I’ll confess: I’ve read Rolling Stone for years, but I swear, the same week that Matt Taibbi left the magazine to work for First Look Media, my subscription coincidentally ran out. Other than the occasional David Fricke column, the magazine has been pretty… well, call it behind the times, call it “establishment”, call it mainstream, whatever, when it comes to rock n’ roll. Actually, they were pretty behind the times years ago. Nevertheless, I’ve always admired how they’ve basically stuck to their ideological guns for decades – the whole Boston Bomber cover story controversy being a recent example. Yet print media continues to decline, Vice continues to eat up the audience and market share that outlets like Rolling Stone and MTV once ruled, and the struggle to control the consumption habits of the ever-fleeting youth and counter-culture demographics continues on.
So it’s been interesting to watch Rolling Stone re-brand its youth image over the last few years. In addition to running more and more investigative reports on issues that the Young People Care About – including marijuana legalization, student debt, Occupy Everything, Miley Cyrus and Robin Thicke Rubbing Each Other, etc. – they’ve been focusing intently on high-turnover, social-media directed viral content. In other words, that means web-polls about Game of Thrones, rundowns of stuff that lots of people clicked on each week, and articles about cats.

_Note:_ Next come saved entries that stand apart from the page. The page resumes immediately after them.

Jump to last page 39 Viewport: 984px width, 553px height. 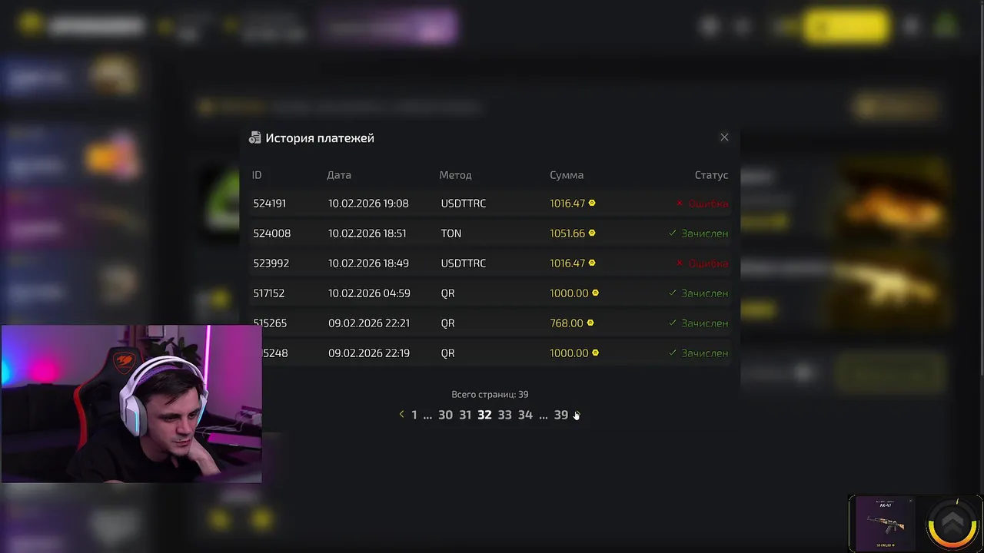coord(561,415)
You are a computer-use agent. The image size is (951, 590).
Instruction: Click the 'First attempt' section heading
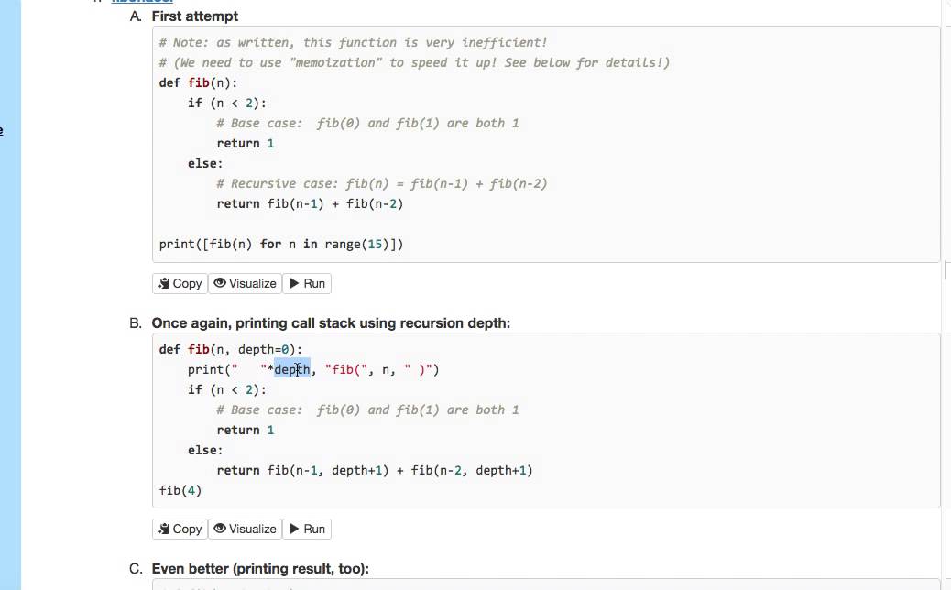(x=194, y=16)

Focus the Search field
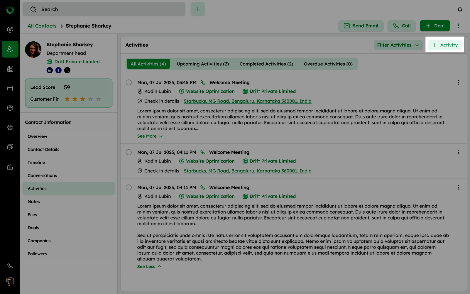[x=104, y=9]
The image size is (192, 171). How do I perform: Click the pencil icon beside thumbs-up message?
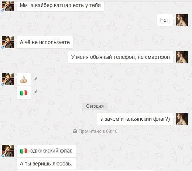tap(35, 79)
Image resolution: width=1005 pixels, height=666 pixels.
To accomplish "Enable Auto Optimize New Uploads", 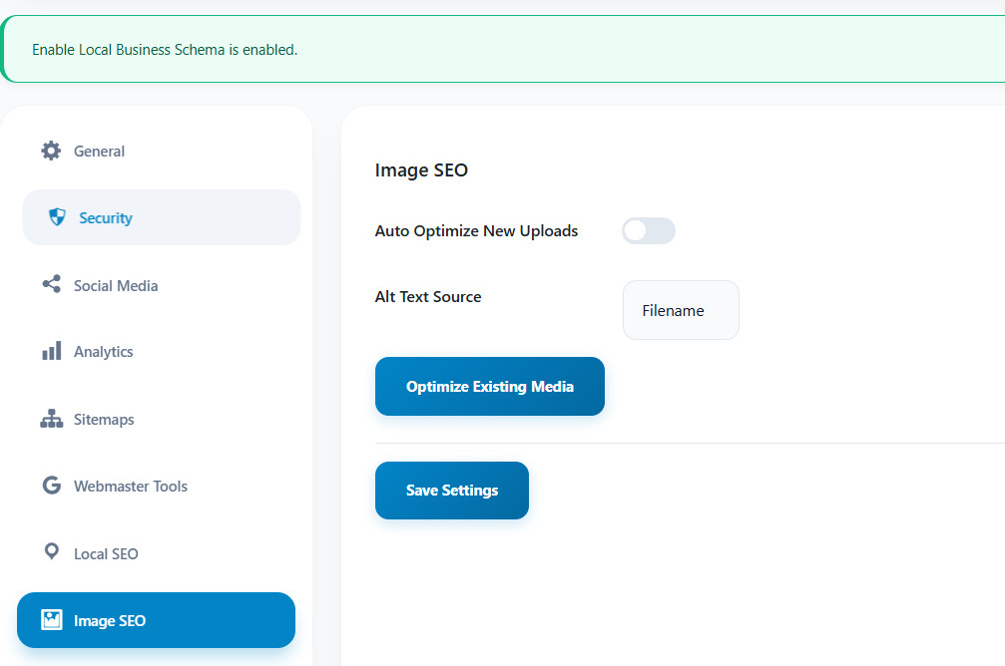I will tap(648, 230).
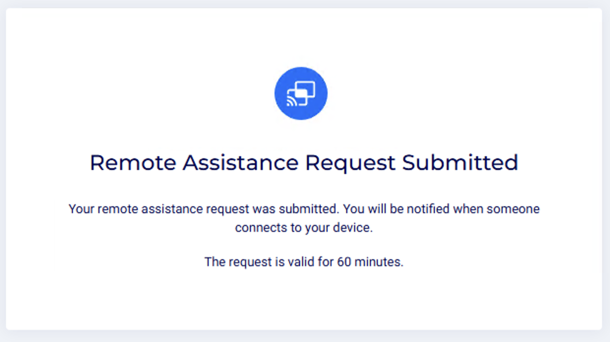Click the "connects to your device." line
This screenshot has height=342, width=610.
pyautogui.click(x=304, y=228)
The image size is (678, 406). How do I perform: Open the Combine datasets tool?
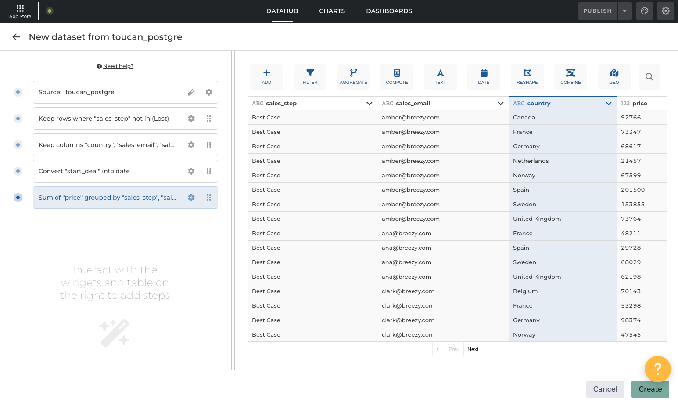pyautogui.click(x=570, y=76)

Well, I guess we’ve traveled back to 1974 and the pop-counter-culture movement cares about virtuoso guitar players again, because Rolling Stone‘s latest new column is called Young Guns, and each week it will explore “the most notable guitarists from the next generation of legends.” The column also doubles as a video series, Guitar Power, co-presented with D’Addario. The video series will be hosted by Matt Sweeney, who has basically been doing the same thing for Noisey for a while. The first installment of Guitar Power, featuring Tosin Abasi, hints that it will be similar to the structure of Sweeney’s Vice series – an informal interview, with the occasional guitar lick and personal musical revelation – except with a higher production value and suspended GoPro rigs. In this episode, Tosin shows off some chops and reveals that he was weaned on REH hair metal guitar videos from the 80’s. Check it out below:
Read the piece on Animals as Leaders here. I’m curious to see who they will pick next, and if any other metal artists will make the cut. Animals aren’t exactly cut of the establishment, but they have certainly reached a level of popularity in the rock and metal mainstream where it probably wasn’t too tough a choice for Rolling Stone to go with Tosin. I hope Annie Clark makes it.